▶ [Supplied data]
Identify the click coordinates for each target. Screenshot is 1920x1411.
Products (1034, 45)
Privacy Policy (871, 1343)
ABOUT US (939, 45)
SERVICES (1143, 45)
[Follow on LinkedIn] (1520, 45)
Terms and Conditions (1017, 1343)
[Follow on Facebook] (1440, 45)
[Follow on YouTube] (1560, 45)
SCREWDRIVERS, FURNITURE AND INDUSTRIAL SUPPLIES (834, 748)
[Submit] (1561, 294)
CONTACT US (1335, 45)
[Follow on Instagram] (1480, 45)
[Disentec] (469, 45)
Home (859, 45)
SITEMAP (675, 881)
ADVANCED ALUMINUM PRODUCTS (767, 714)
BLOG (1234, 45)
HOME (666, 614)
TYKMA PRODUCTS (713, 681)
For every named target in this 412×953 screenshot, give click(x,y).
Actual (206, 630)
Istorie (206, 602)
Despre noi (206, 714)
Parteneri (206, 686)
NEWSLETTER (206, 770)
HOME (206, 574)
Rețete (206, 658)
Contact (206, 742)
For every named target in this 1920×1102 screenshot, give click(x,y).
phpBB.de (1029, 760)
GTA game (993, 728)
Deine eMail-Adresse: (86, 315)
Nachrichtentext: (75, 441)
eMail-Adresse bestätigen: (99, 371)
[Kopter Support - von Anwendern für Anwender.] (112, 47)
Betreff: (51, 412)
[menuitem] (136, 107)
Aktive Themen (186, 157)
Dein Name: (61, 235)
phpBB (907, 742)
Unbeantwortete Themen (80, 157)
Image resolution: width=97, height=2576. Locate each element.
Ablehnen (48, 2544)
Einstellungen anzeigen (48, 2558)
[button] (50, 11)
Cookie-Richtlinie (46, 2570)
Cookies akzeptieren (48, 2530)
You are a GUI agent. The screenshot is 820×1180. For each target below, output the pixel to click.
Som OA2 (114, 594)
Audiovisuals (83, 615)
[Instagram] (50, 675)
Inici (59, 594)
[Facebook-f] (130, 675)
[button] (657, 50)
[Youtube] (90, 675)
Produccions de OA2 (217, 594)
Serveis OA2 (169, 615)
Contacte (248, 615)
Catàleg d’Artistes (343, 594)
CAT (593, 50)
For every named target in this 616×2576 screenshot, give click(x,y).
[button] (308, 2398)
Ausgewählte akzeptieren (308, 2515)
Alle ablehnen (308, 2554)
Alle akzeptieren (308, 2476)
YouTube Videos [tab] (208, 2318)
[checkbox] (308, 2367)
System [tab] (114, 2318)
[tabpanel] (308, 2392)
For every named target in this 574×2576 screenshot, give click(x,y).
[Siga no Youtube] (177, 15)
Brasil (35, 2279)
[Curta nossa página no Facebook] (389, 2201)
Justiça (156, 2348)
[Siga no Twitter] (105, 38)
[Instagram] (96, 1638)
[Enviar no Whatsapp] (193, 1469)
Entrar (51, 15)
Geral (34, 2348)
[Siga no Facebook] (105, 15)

▶ [Work instructions]
Exactly the lines from the one containing "[button] (657, 50)" through the last line of the material above are to be returned, with nothing else.

▶ [Response]
[button] (657, 50)
[Youtube] (90, 675)
Produccions de OA2 (217, 594)
Serveis OA2 (169, 615)
Contacte (248, 615)
Catàleg d’Artistes (343, 594)
CAT (593, 50)
For every named target in this 616×2576 screenshot, give click(x,y).
[button] (308, 2398)
Ausgewählte akzeptieren (308, 2515)
Alle ablehnen (308, 2554)
Alle akzeptieren (308, 2476)
YouTube Videos [tab] (208, 2318)
[checkbox] (308, 2367)
System [tab] (114, 2318)
[tabpanel] (308, 2392)
For every named target in this 574×2576 screenshot, give click(x,y).
[Siga no Youtube] (177, 15)
Brasil (35, 2279)
[Curta nossa página no Facebook] (389, 2201)
Justiça (156, 2348)
[Siga no Twitter] (105, 38)
[Instagram] (96, 1638)
[Enviar no Whatsapp] (193, 1469)
Entrar (51, 15)
Geral (34, 2348)
[Siga no Facebook] (105, 15)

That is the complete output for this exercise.